What you will do: A word-for-word copy of all entries is required, without images.

### Supplied data ###

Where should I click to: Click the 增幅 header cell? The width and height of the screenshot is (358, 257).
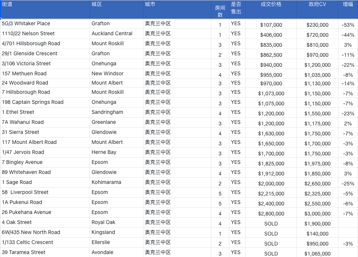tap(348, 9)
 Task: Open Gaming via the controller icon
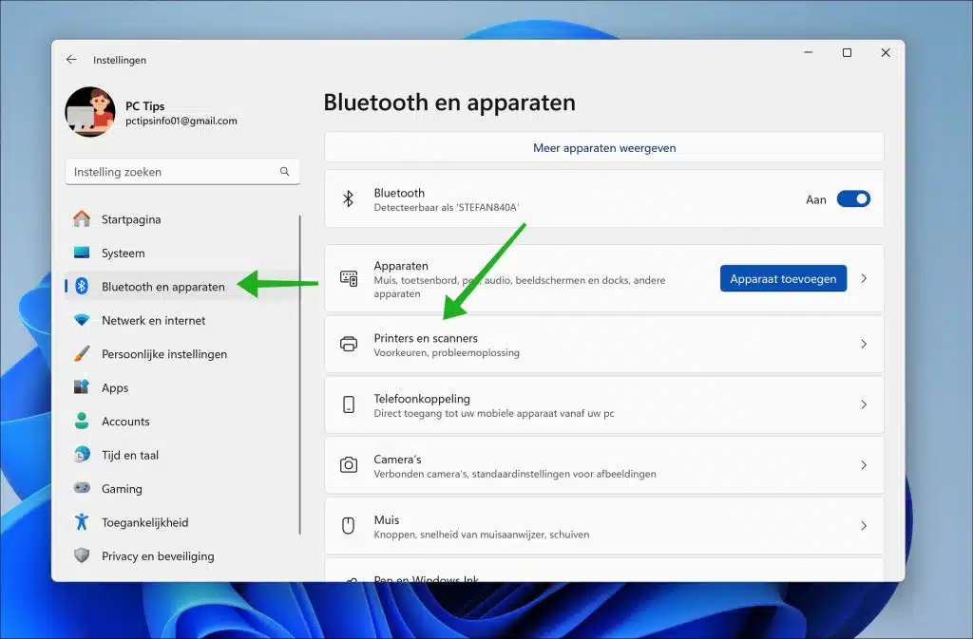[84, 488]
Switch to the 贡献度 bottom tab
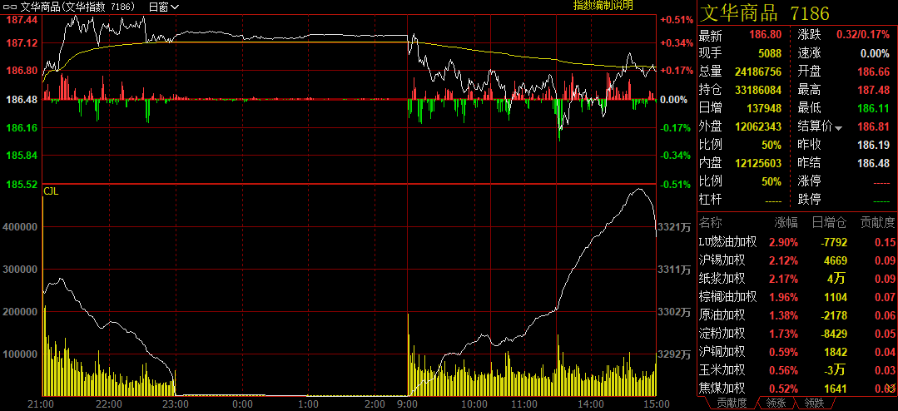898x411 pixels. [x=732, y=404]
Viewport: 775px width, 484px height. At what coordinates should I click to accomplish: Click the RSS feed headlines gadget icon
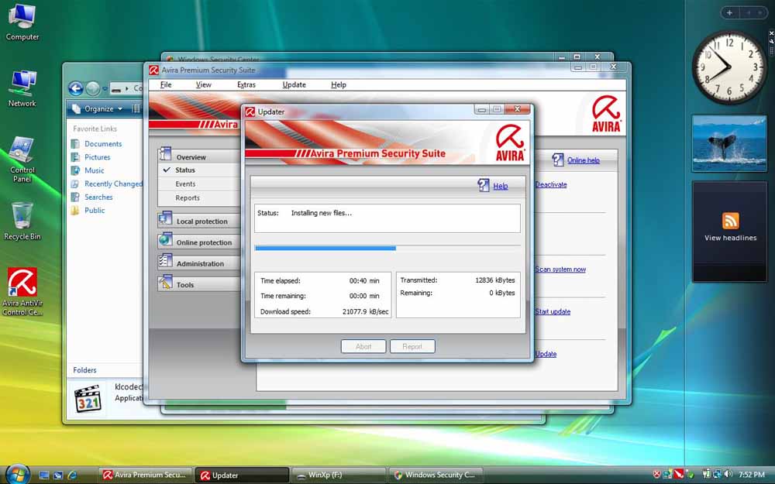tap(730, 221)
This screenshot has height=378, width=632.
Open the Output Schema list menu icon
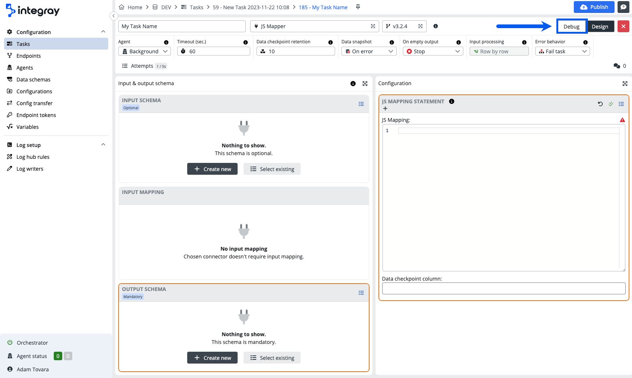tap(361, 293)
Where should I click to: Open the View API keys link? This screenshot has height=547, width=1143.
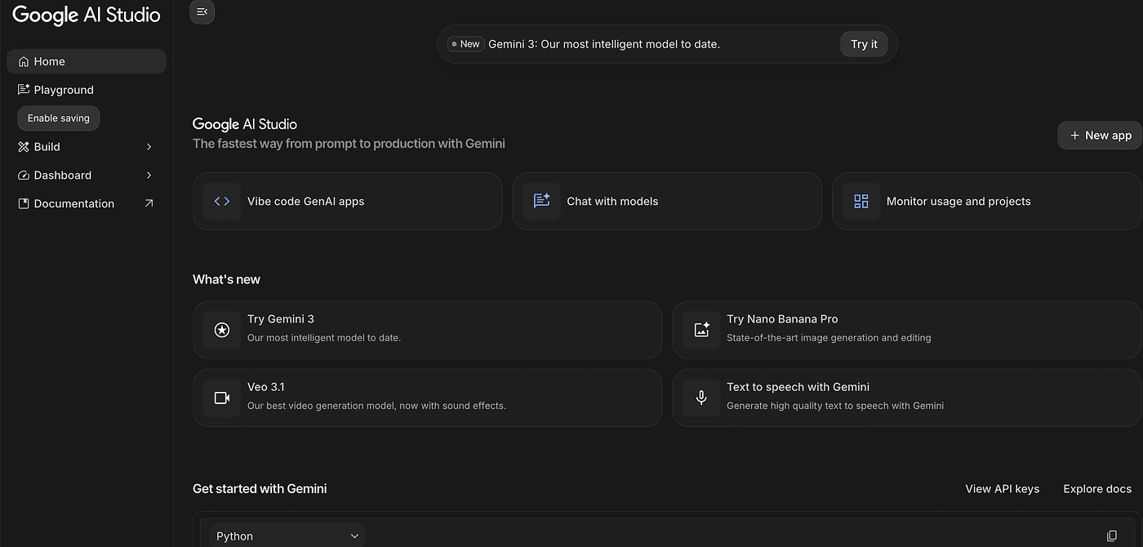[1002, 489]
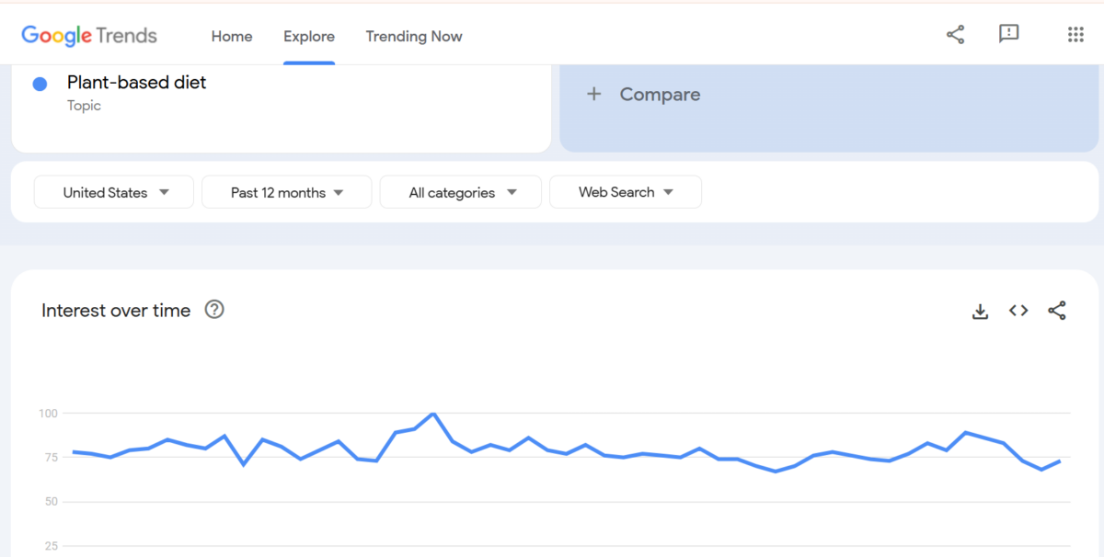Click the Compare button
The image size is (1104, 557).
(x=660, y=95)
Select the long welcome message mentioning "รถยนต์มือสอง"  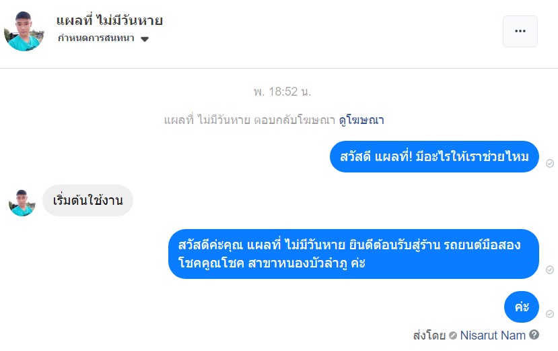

###

Response:
Where should I click to: Click the 增幅 header cell? The width and height of the screenshot is (358, 257).
tap(348, 9)
 Task: Open Gaming via the controller icon
[84, 488]
Switch to the 贡献度 bottom tab
898x411 pixels. [x=732, y=404]
Viewport: 775px width, 484px height. At what coordinates should I click to accomplish: Click the RSS feed headlines gadget icon
tap(730, 221)
This screenshot has height=378, width=632.
Open the Output Schema list menu icon
tap(361, 293)
Where should I click to: Open the View API keys link? This screenshot has height=547, width=1143.
[1002, 489]
Click the Compare button
The image size is (1104, 557).
(x=660, y=95)
Select the long welcome message mentioning "รถยนต์มือสอง"  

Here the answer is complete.